··· INPUT RECORDS

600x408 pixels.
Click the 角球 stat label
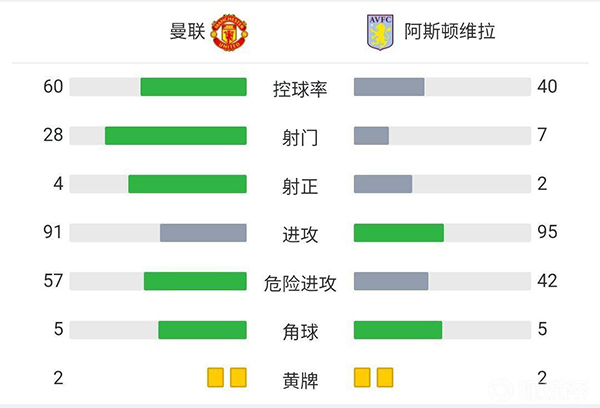(x=300, y=331)
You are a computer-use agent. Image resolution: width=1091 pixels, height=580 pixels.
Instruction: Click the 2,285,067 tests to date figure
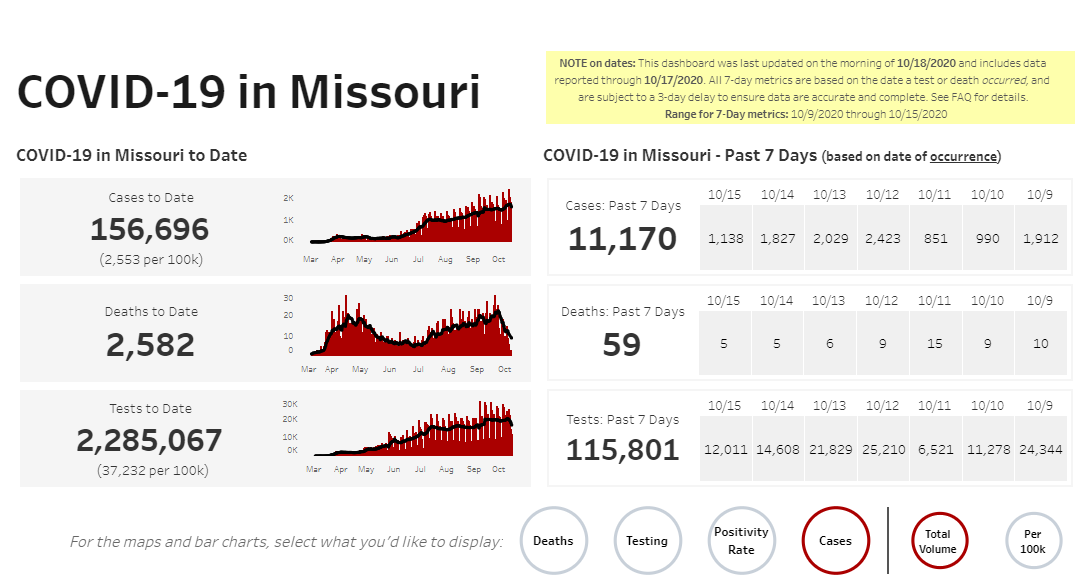[x=150, y=440]
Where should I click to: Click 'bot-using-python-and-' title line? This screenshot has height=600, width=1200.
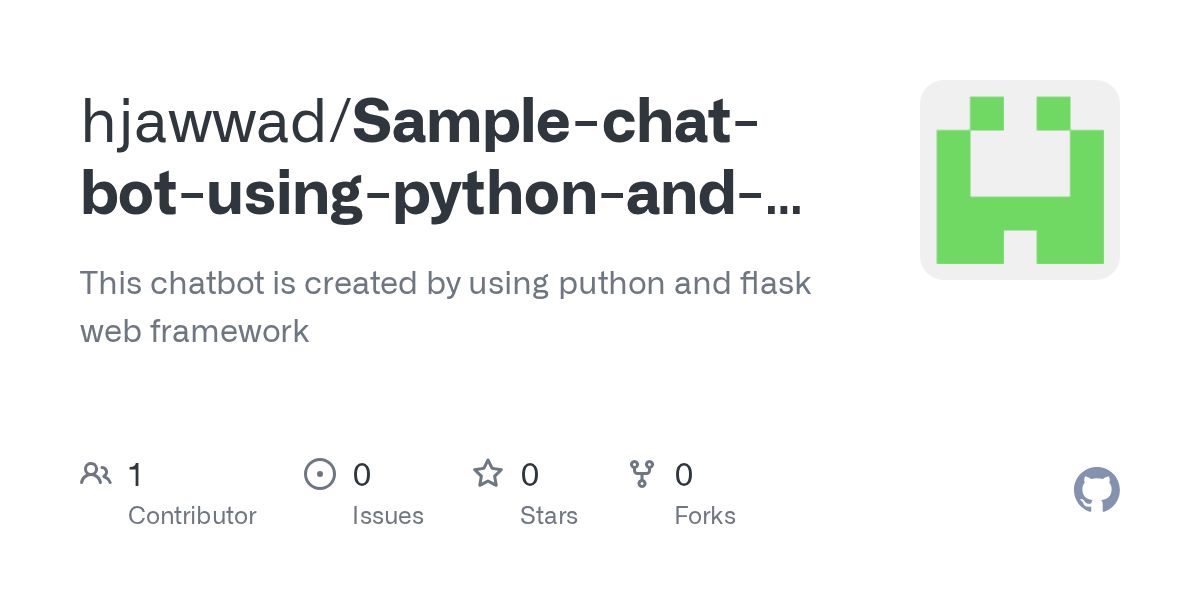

······

**WORK INSTRUCTION:** Where the string "height" occurs in a line above, count that line, and report solely the final figure.

**WRITTEN REPLY:** 2